* EXERCISE AIM:
Lines below that hold the word "dropdown" must be copied in full.
··········
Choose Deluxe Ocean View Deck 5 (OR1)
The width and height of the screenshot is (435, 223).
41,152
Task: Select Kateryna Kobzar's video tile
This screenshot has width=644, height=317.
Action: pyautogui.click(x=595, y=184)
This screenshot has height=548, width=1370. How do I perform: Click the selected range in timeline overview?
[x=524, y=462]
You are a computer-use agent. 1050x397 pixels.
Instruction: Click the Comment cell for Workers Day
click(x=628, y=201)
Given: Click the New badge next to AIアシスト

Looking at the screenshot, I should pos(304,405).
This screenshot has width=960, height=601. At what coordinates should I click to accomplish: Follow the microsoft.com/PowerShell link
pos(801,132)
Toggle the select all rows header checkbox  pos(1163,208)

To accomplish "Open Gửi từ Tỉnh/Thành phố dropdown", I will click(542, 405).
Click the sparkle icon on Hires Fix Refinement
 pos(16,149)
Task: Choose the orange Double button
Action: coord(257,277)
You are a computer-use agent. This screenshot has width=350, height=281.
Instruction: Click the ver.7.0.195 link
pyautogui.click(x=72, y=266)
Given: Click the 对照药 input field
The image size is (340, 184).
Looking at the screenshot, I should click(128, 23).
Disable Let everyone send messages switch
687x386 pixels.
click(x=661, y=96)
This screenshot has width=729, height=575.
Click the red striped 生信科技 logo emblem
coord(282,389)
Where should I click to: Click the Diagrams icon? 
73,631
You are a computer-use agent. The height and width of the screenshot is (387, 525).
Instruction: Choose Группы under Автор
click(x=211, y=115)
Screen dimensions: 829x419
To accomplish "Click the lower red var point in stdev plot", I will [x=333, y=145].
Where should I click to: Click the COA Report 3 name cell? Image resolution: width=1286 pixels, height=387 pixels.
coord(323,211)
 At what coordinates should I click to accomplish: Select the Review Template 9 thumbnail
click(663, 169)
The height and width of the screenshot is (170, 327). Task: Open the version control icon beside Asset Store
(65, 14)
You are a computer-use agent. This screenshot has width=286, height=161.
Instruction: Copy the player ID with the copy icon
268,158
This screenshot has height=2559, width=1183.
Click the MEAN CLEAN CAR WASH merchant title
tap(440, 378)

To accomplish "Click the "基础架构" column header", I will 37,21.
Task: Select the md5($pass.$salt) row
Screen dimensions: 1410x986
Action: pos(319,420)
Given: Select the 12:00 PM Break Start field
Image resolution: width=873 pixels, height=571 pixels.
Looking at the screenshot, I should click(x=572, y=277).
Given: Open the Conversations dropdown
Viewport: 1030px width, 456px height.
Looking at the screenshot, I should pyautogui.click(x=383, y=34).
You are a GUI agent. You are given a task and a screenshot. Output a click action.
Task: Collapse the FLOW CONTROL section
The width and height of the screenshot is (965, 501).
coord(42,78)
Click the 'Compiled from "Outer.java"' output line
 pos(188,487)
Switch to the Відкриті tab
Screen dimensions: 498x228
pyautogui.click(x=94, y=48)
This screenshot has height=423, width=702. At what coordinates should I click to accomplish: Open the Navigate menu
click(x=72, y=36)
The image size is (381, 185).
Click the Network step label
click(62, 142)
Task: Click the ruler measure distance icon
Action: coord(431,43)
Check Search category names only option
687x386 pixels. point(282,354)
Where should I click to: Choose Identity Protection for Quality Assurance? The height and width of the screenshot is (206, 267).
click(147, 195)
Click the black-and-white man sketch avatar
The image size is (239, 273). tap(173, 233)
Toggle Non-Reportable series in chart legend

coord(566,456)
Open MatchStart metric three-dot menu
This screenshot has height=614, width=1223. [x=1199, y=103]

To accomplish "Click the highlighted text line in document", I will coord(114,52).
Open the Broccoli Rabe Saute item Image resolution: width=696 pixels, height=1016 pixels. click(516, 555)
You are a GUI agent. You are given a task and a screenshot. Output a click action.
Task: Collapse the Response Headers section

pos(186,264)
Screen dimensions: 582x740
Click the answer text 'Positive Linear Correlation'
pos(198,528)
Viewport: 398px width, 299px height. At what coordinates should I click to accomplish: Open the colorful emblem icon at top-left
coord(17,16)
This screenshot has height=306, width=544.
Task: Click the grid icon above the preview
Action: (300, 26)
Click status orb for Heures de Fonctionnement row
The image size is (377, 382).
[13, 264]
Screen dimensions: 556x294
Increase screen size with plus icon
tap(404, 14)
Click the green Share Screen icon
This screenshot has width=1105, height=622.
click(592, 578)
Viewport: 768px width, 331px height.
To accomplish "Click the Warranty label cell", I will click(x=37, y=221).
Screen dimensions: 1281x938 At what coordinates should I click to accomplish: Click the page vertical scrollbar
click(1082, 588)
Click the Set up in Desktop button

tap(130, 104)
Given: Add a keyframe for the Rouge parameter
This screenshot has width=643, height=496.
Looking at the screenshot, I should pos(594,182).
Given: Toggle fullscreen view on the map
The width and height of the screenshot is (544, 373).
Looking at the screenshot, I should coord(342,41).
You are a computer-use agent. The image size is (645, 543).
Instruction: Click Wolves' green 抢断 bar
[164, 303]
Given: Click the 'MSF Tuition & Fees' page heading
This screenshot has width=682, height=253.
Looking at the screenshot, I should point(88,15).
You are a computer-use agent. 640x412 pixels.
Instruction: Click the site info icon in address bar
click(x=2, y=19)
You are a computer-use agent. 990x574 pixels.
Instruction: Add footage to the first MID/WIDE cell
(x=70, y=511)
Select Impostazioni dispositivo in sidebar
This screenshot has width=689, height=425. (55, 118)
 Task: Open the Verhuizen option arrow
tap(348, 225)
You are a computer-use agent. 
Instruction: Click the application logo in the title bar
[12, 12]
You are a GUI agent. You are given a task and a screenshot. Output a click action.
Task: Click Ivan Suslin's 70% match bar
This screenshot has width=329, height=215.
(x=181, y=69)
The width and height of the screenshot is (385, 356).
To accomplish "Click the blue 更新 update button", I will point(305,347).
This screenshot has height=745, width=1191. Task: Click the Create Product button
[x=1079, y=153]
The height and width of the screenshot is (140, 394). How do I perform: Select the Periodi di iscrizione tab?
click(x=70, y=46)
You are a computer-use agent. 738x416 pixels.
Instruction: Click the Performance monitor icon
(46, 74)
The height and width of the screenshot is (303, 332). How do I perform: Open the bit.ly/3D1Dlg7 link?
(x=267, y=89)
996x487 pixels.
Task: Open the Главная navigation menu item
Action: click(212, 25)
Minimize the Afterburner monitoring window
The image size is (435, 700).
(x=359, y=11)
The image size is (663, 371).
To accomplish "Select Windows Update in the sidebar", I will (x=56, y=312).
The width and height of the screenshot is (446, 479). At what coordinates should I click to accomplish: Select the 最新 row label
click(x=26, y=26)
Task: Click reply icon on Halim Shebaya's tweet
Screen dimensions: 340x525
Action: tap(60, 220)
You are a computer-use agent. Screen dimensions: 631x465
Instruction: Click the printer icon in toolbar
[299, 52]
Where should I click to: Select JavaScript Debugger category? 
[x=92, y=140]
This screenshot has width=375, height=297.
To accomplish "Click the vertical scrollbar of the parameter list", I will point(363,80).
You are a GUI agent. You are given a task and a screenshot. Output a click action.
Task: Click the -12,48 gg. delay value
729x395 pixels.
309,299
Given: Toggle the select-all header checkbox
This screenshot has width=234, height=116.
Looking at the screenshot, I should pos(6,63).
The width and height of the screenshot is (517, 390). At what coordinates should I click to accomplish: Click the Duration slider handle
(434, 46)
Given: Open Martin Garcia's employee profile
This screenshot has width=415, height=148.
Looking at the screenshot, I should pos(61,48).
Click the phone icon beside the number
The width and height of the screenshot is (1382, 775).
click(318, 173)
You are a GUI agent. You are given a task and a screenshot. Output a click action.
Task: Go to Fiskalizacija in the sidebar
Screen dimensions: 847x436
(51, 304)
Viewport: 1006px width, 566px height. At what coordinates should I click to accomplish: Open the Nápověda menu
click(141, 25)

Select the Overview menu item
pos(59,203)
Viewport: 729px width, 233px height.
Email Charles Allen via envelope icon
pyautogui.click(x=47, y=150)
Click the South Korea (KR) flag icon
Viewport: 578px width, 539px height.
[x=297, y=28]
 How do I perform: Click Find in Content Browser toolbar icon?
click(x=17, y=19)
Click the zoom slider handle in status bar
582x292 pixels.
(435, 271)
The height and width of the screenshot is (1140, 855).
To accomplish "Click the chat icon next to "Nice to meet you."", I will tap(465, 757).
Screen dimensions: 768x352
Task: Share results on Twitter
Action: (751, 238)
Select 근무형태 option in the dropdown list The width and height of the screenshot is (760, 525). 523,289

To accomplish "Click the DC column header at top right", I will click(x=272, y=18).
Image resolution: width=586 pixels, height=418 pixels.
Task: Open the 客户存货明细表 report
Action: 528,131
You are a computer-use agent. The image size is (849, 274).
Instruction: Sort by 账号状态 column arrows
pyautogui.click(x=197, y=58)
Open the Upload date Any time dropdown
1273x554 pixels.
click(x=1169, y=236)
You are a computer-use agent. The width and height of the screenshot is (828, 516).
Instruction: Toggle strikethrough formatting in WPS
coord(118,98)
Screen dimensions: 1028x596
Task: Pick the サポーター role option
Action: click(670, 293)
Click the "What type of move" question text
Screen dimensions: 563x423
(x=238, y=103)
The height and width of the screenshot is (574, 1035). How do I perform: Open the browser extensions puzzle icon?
··········
* ANSWER TO THE EXERCISE:
To accomplish "Open Gửi từ Tỉnh/Thành phố dropdown", I will click(542, 405).
Given: Open the Conversations dropdown
Select 근무형태 option in the dropdown list The width and height of the screenshot is (760, 525). 523,289
Open the Upload date Any time dropdown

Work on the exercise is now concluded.